The key to preventing data breaches is an information-centric security strategy that allows companies to identify where their confidential information is, how it is being used and to where it is being sent. Data loss prevention (DLP) tools are vital in allowing companies to identify and monitor data, and therefore enforce their security policy.

 

 

There are four key components to DLP tools. The first is the ability to monitor and discover information across the entire IT infrastructure, whether the data is at rest, in motion or in use. Because data breaches can happen anywhere, agents need to reside on end-points, such as laptops, at network gateways and in the data centre. The web is rapidly becoming the number one source of data leakage and companies urgently need to deal with the impact of Web 2.0 and user-created content.

 

DLP tools employ software agents that use sophisticated language detection and fingerprinting techniques to identify any confidential information. This can range from credit card numbers to company intellectual property. Because company data is dynamic, this process needs to be ongoing, with agents tracking the changing security status of a document, for example.

 

The second is a central policy engine that is focused on information and its use, such as what regulations apply to companies in certain sectors. The policy engine is responsible for identifying potential breaches and initiating any action, whether that be to block the data or to warn the user.
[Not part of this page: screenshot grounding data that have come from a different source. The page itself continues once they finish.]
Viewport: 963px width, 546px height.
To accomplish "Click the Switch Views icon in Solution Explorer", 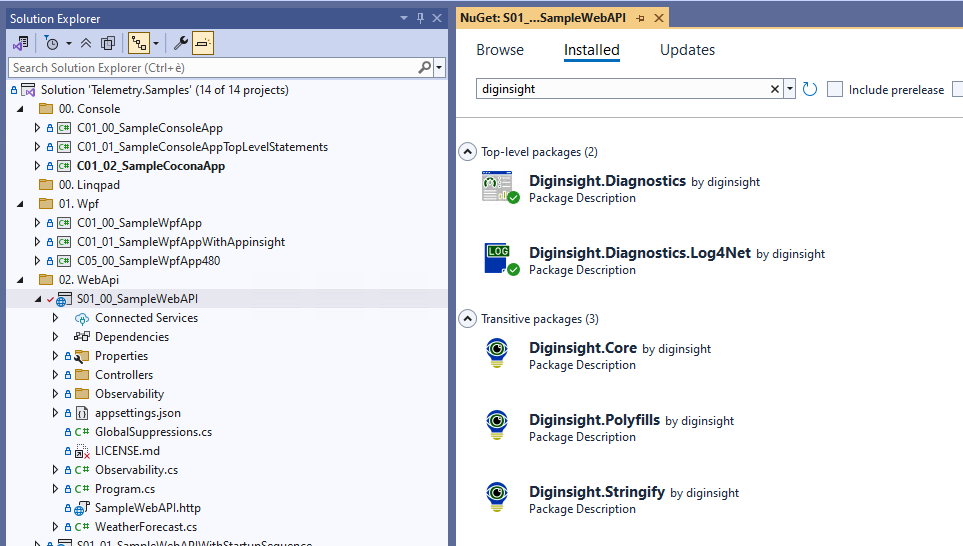I will pos(20,43).
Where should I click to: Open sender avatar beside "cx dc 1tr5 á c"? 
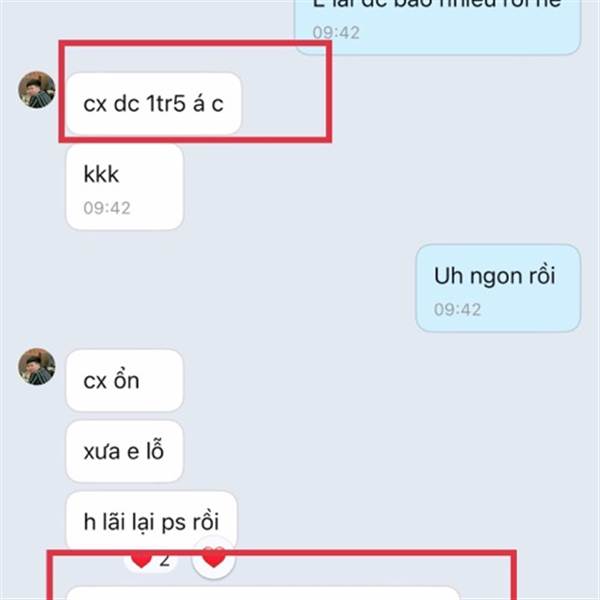pyautogui.click(x=37, y=90)
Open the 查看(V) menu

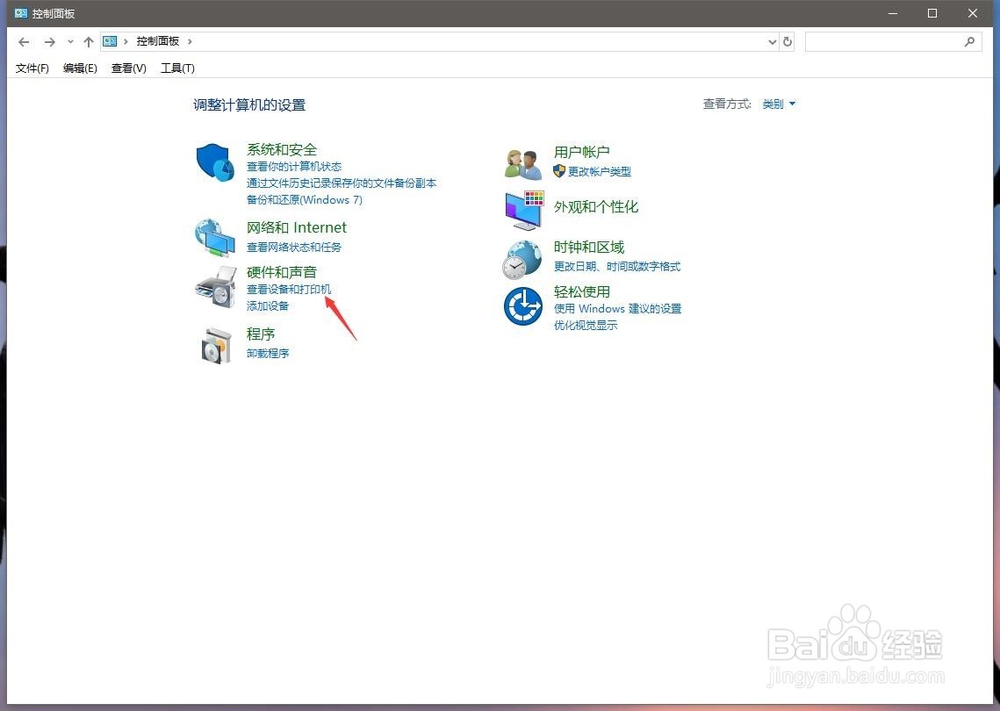pyautogui.click(x=128, y=68)
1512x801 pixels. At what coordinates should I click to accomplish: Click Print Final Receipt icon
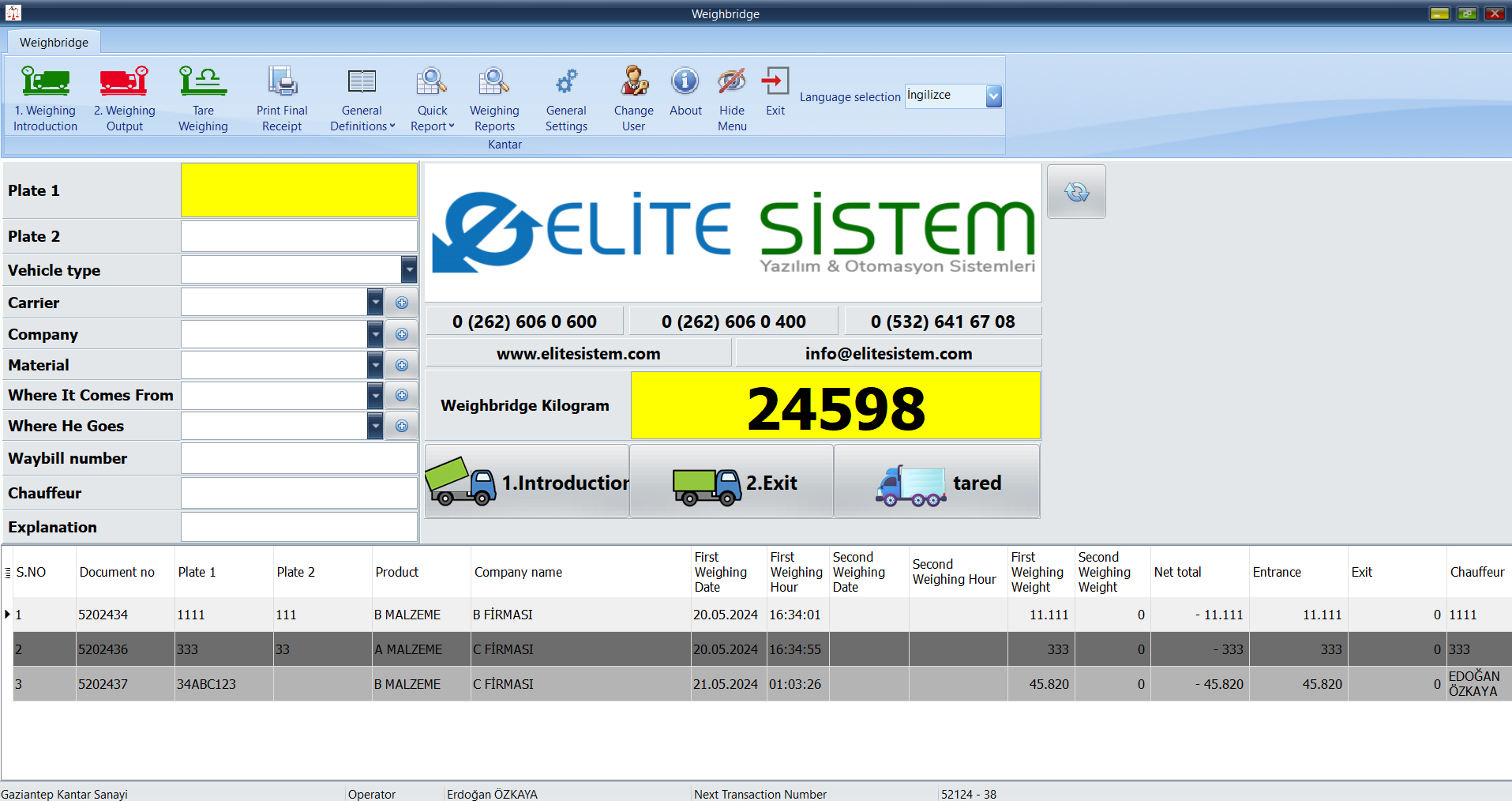pyautogui.click(x=282, y=81)
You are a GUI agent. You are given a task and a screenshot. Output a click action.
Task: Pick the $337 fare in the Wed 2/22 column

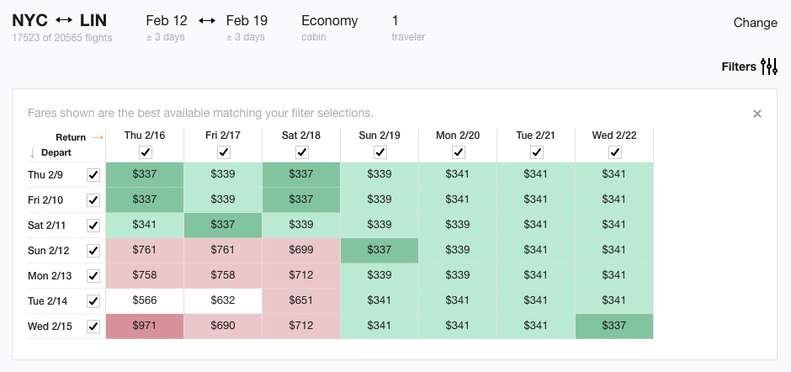(x=614, y=326)
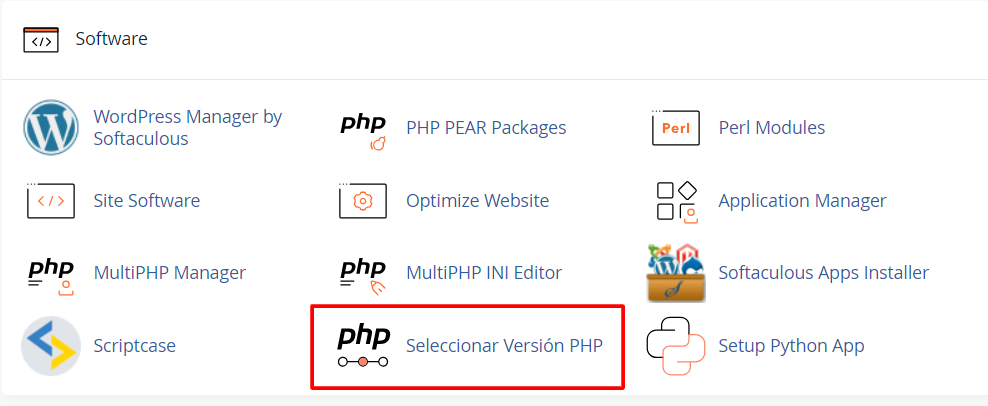The height and width of the screenshot is (406, 988).
Task: Open the Softaculous Apps Installer box icon
Action: point(677,274)
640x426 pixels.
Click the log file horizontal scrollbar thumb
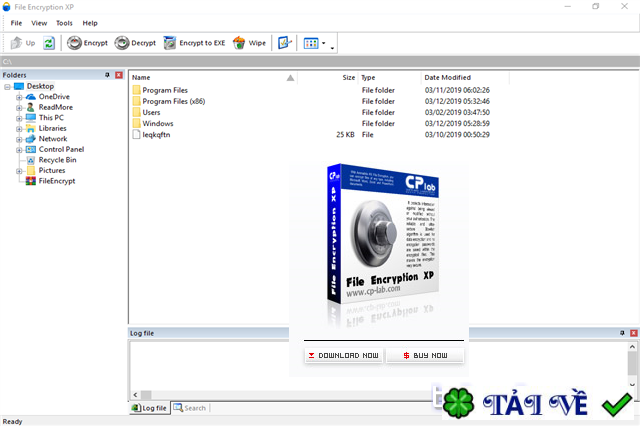click(x=146, y=395)
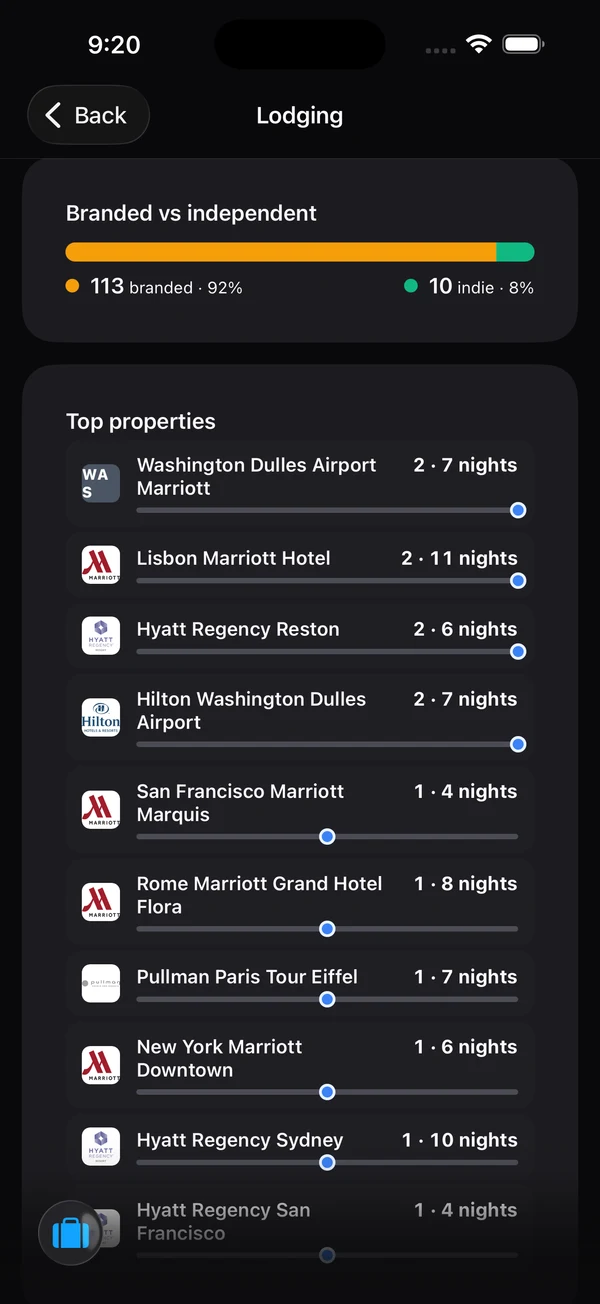
Task: Tap the Hilton logo icon
Action: tap(101, 718)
In most cases simply flagging up the potential breach to the user is enough.

 

The DLP tool will typically contain templates that allow companies to quickly determine what data they need to protect and how they should handle it. For example, certain data protection laws forbid data from leaving the country, or the company's security policy might forbid customer data from leaving the company unencrypted.

 

The third component is the enforcement mechanism, and in many cases the DLP tool will simply need to integrate with existing security tools. For example, DLP could flag up that customer data is being sent out, alert the user that it is unencrypted and then send the data to the encryption engine to meet the security policy's requirements, or perhaps use the firewall to completely block the traffic. The final component is a management and reporting engine that allows companies to track any suspicious behavior or prove compliance to regulator authorities.

 

An information-centric security strategy supported by DLP is essential for companies looking to stamp out data leakage and it can actually help companies drive down the cost of security. By managing information and applying relevant controls linked to risk, companies can address the root causes of data loss, and invest their security budgets in areas that protect the confidentiality, integrity and availability of information.